In my plant systematics lecture this morning we touched (very) briefly on the subject of so-called "invasive species." I realize that my use of the qualifier "so-called" and my use of quotation marks go against the grain, at least in environmental circles, but I have a serious philosophical problem with how the issue of "invasive species" is handled.
It's not at all that I object to the goals of invasive species management, but I object to the philosophy and reasoning that underlies a lot of the arguments as to why it is important. Specifically, I can't abide those who believe that preventing the spread of species is to hold back some insidious unnatural process.
The spread of species is a natural process. Many plants depend on animals to disperse seeds and human beings are perfectly valid disperses. We're not special just because we're human. One of the prime reasons that an animal might be complicit in spreading plant seeds is that the plant provides some reward to the animal for doing so -- often some kind of food reward -- but for whatever reason, the plant is attractive to the animal. Plants make themselves attractive to us in many ways: agriculturally, pharmaceutically (both for therepeutic and recreational purposes) and aesthetically. Many of the rewards we get from plants cause us to grow them in locations where they did not previously exist, and in many circumstances they have a competitive advantage in the preexisting plant communities. Nothing here should be considered unnatural or immoral.
Certainly the degree to which human beings spread plants is one which we have no evidence of ever occurring in the past, but just because we're terribly effective dispersers does not mean that it's somehow unnatural. Plants that have become attractive to human beings -- including those plants that are attractive because of their plasticity in response to selective breeding such as Brassica oleraceae -- have a distinct reproductive advantage over plants that are not attractive to us.
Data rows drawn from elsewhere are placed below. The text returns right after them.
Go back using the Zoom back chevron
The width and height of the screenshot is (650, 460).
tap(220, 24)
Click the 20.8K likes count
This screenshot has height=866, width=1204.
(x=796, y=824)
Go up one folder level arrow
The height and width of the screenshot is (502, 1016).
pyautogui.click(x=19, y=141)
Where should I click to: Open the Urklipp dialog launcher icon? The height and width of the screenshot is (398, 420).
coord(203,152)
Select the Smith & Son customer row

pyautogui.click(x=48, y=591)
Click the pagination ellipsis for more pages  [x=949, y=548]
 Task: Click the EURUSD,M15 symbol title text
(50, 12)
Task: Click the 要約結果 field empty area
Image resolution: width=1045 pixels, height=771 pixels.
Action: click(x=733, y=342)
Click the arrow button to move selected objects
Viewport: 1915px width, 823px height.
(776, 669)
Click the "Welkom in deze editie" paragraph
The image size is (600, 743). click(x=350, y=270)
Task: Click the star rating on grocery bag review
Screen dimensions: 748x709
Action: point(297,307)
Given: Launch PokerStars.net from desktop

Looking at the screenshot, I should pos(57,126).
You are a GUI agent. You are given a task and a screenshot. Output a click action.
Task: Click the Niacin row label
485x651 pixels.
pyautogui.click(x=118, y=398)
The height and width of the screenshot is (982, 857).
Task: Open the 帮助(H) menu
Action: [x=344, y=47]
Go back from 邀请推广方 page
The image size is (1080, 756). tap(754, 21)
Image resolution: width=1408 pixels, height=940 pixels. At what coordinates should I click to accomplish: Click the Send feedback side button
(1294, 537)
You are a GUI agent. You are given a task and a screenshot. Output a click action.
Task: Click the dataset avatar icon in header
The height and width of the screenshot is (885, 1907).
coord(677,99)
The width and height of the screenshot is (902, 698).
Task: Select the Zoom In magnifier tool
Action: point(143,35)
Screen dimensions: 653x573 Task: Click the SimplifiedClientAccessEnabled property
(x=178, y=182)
As a species that tends to think of itself as enlightened and as environmentally and scientifically literate individuals who are particularly so, we need to stop taking ourselves out of the equation when we speak of natural selection and Earth's ecosystems. If we want to make it a priority to attempt to control "invasive species" (and I believe we should), we can't pretend to be doing it from way up on some moral high ground. We need to recognize that one of the main reasons it is important is because it affects us, not because we think there's a moral imperative to protect some rare wetland sedge from being overwhelmed and replaced by some other eurasian sedge. We may feel that it is a moral issue at times, but I think that feeling results from a greater awareness of exactly how interconnected and interdependent Earth's species are. Those who argue environmental issues with pretensions of moral superiority are doomed to fail; even I can't suffer them long. However, I sincerely believe that many environmental activists are not aware of how much their arguments revolve around self-interest and may in fact believe in the "high moral purpose." These people would do well to honestly examine their motivations.
Recommended Reading: The Botany of Desire by Michael Pollan
This book includes a fascinating chapter on marijuana (Cannabis sativa and Cannabis indica) including not only how human beings have been intertwined in its evolution as a result of the rewards it offers (psychoactive compounds, responsiveness to selective breeding/hybridization, ability to grow well indoors) but also the effects that criminalization has had on how the plant has developed in the past century or so. Further, he includes an astoundingly insightful commentary on the human desire for intoxication. For anyone interested in "the interconnectedness of things," this is a must read.